Problem
List each line of the items below that contains the string "Given". Case must match.

Supplied entries

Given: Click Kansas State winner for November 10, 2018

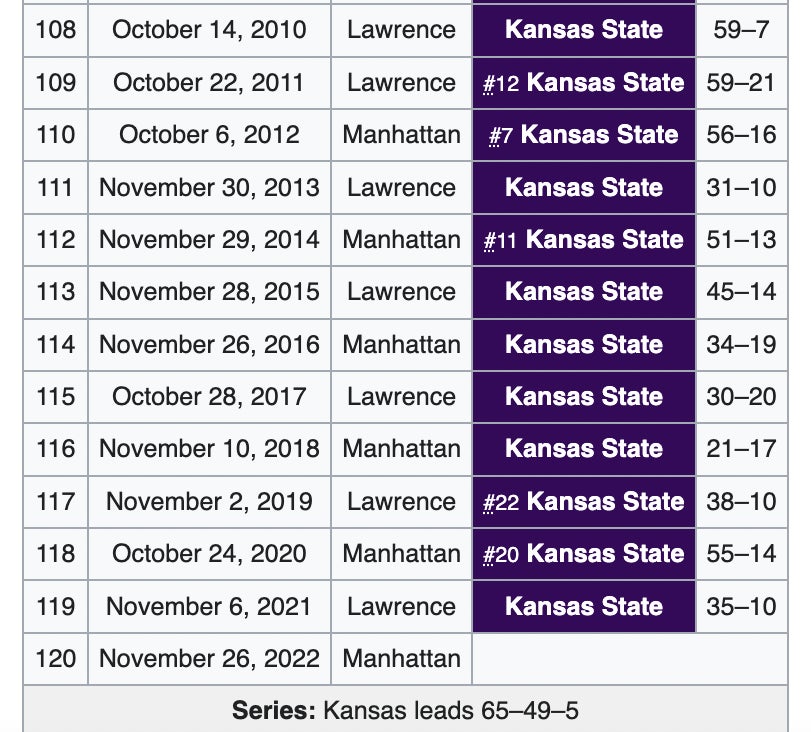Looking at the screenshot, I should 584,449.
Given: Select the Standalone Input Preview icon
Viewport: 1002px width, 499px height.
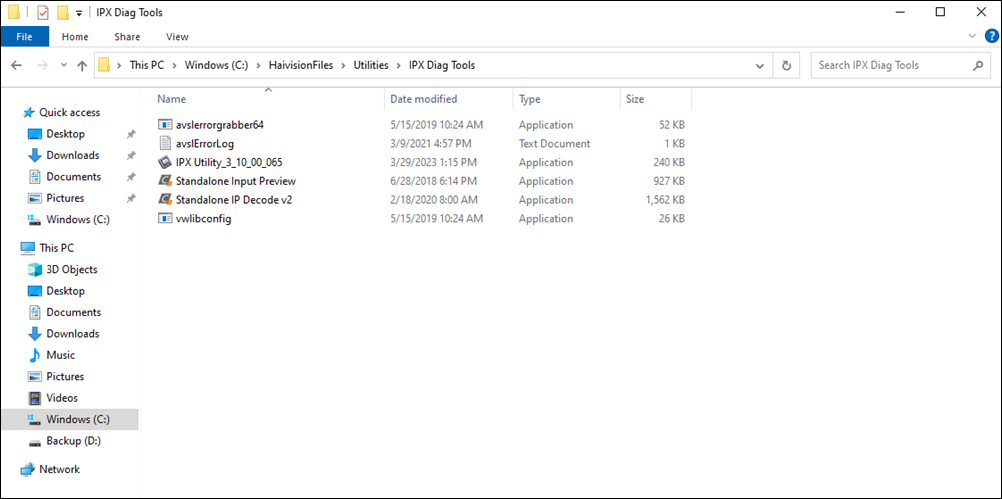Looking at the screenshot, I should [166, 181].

==

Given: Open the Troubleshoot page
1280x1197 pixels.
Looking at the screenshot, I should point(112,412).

Finished answer
Given: Click Kansas State winner for November 10, 2018
Given: Select the Standalone Input Preview icon
Given: Open the Troubleshoot page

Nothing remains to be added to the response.